▸ **Your assignment**: Exact reproduction is required for the lines below starting at the line with "This screenshot has height=919, width=832." and ending at the line with "You are a GUI", both included. No other lines, and no pictures.

Input data section start

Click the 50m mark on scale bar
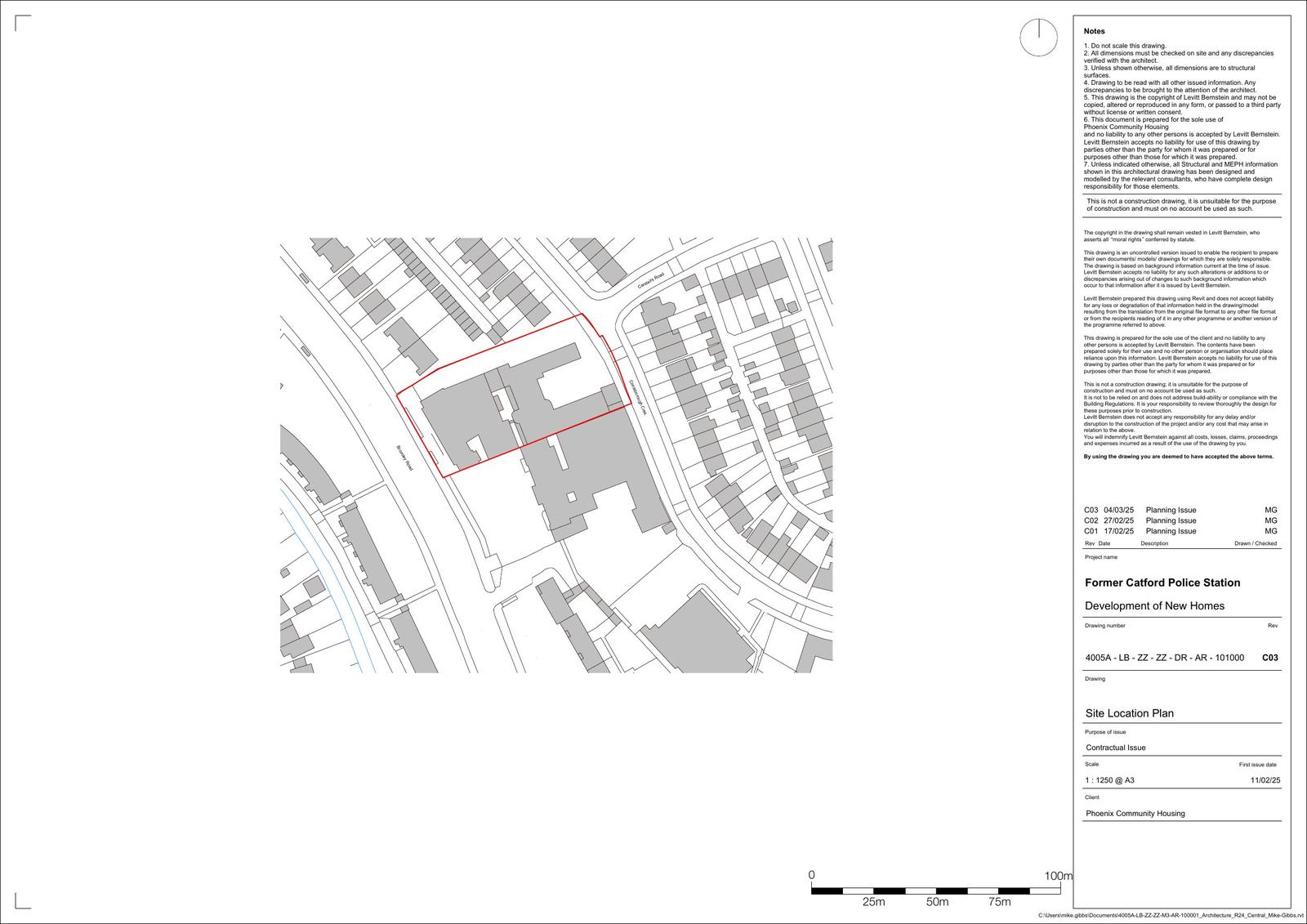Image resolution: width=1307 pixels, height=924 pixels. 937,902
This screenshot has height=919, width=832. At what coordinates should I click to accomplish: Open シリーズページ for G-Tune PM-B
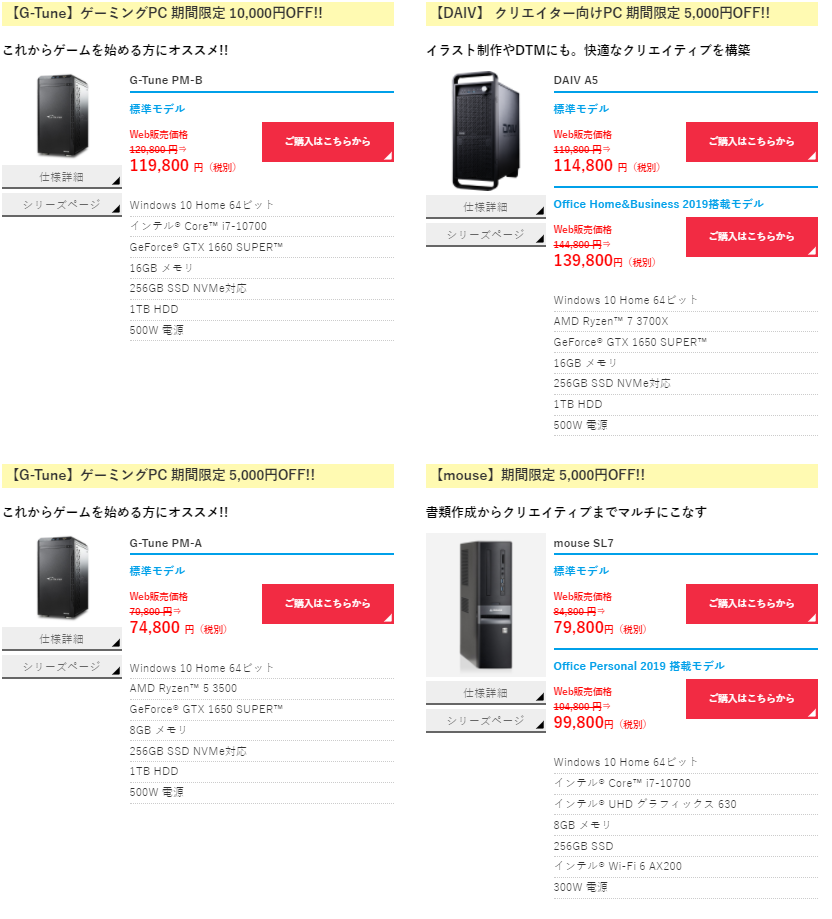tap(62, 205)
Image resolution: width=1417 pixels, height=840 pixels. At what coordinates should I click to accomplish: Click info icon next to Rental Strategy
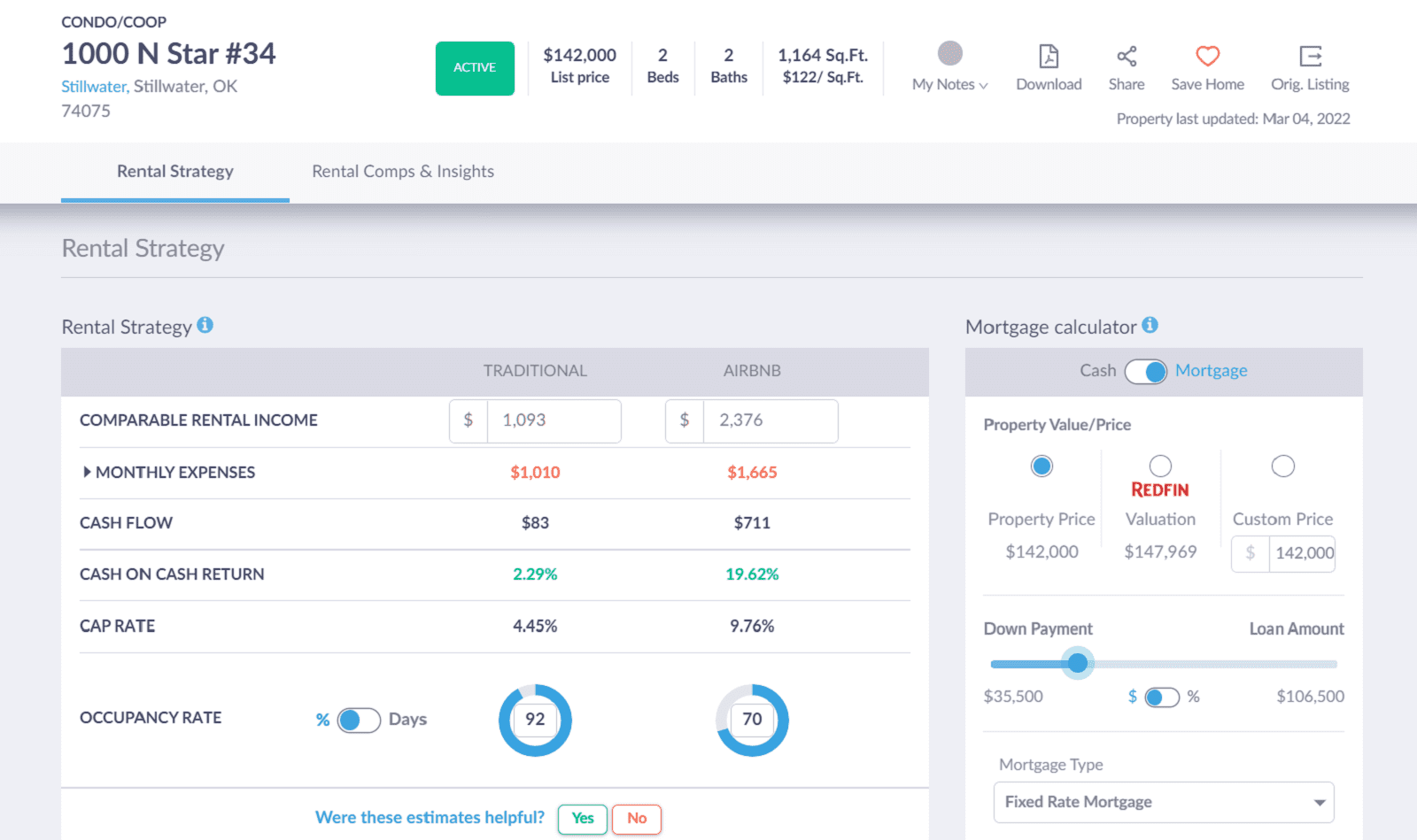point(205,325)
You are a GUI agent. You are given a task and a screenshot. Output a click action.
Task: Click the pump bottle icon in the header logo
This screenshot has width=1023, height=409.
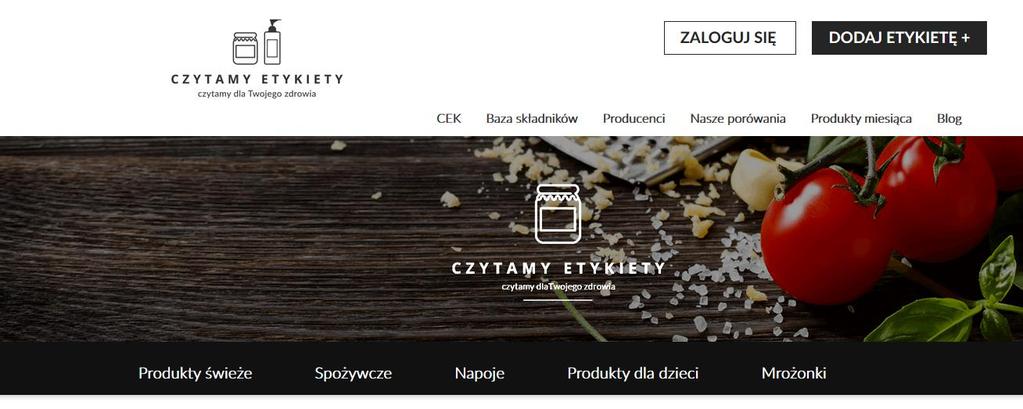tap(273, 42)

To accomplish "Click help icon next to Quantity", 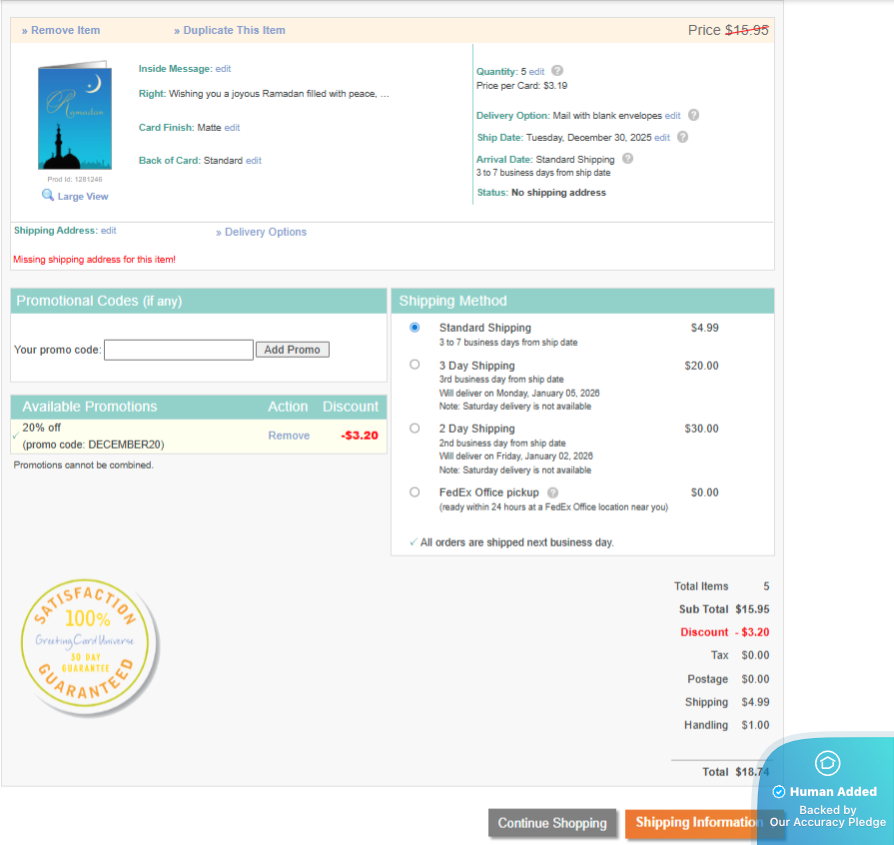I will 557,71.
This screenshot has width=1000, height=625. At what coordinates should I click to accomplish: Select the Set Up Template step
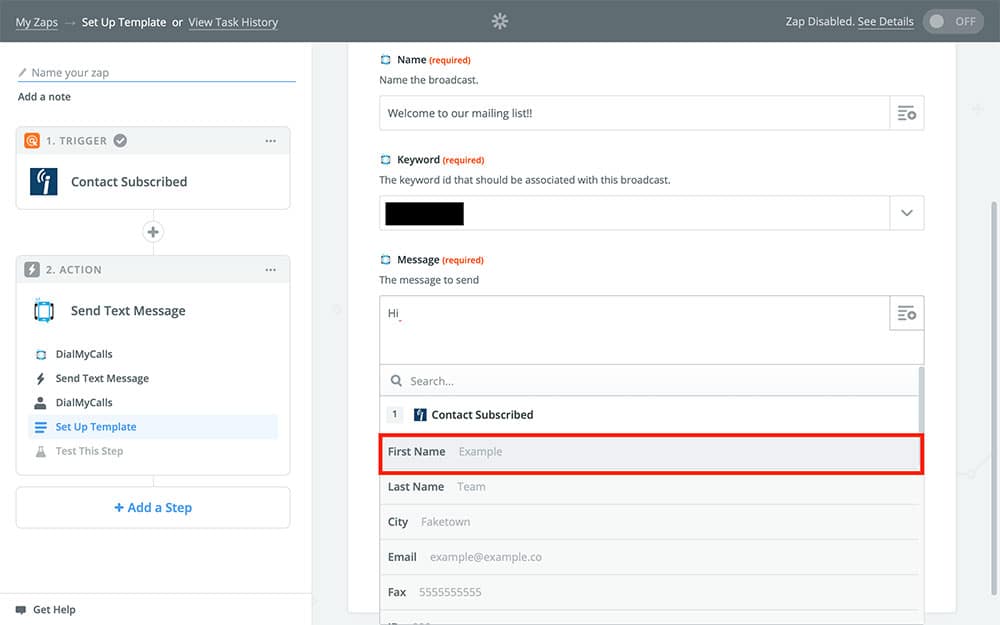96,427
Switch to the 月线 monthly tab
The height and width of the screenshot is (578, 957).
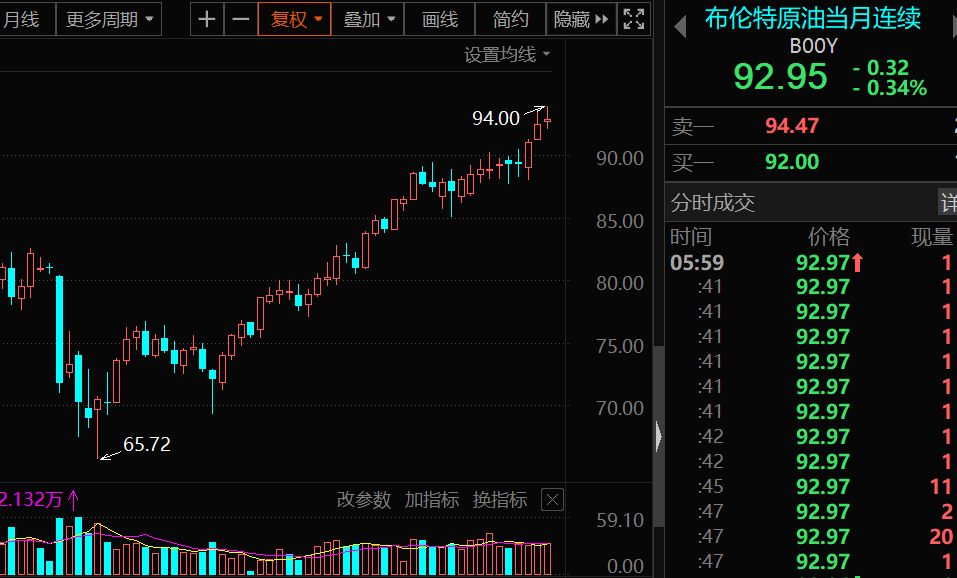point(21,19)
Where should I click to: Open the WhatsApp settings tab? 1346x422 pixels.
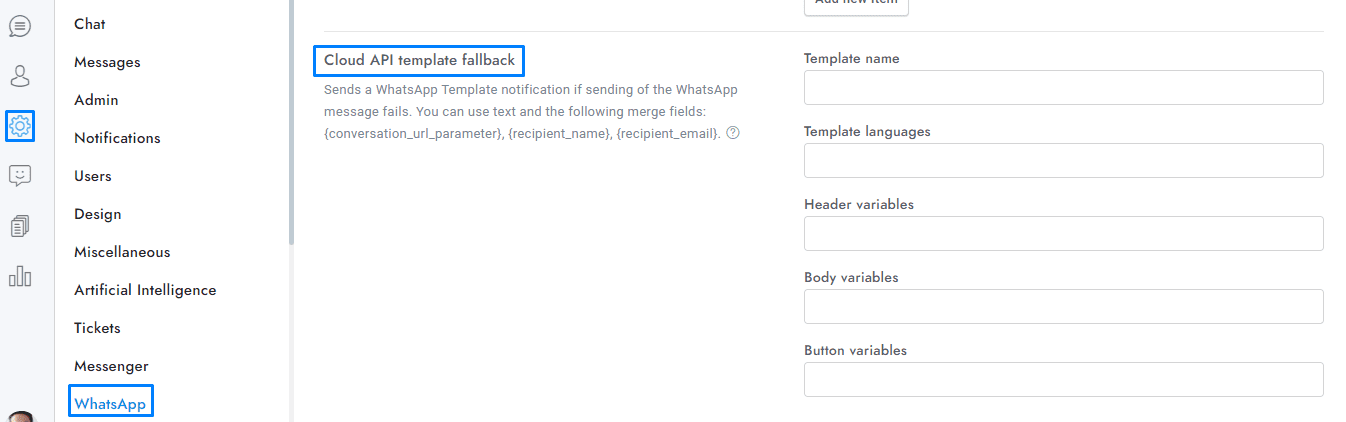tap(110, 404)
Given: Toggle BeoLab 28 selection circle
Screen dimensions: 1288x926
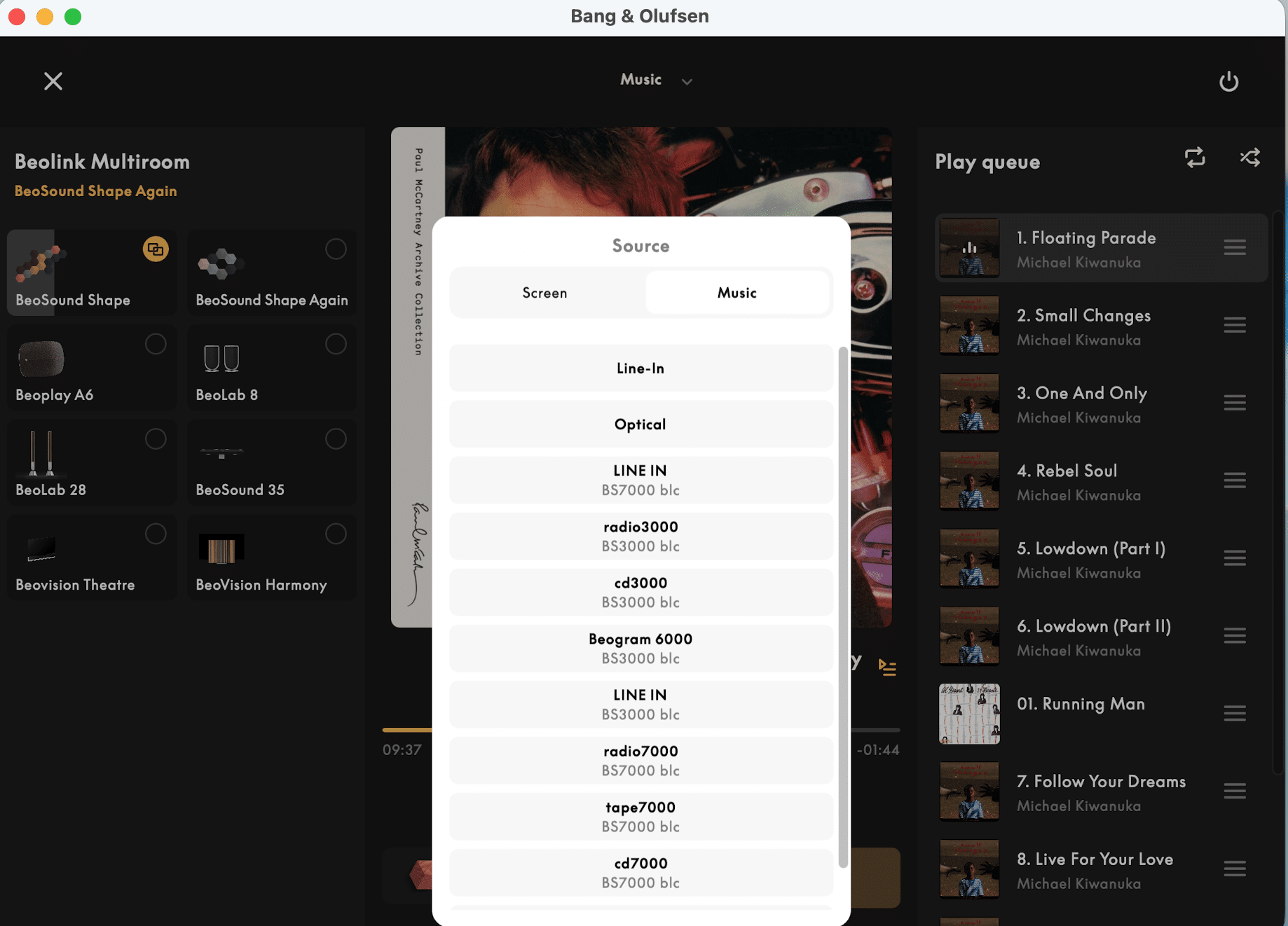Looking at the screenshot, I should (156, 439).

Input data section end

▸ **Response below**:
This screenshot has height=919, width=832. At what coordinates should I click to accomplish: Open シリーズページ for G-Tune PM-B
tap(62, 205)
Image resolution: width=1417 pixels, height=840 pixels. At what coordinates should I click to accomplish: Click info icon next to Rental Strategy
point(205,325)
You are a GUI agent. You are given a task and a screenshot. Output a click action.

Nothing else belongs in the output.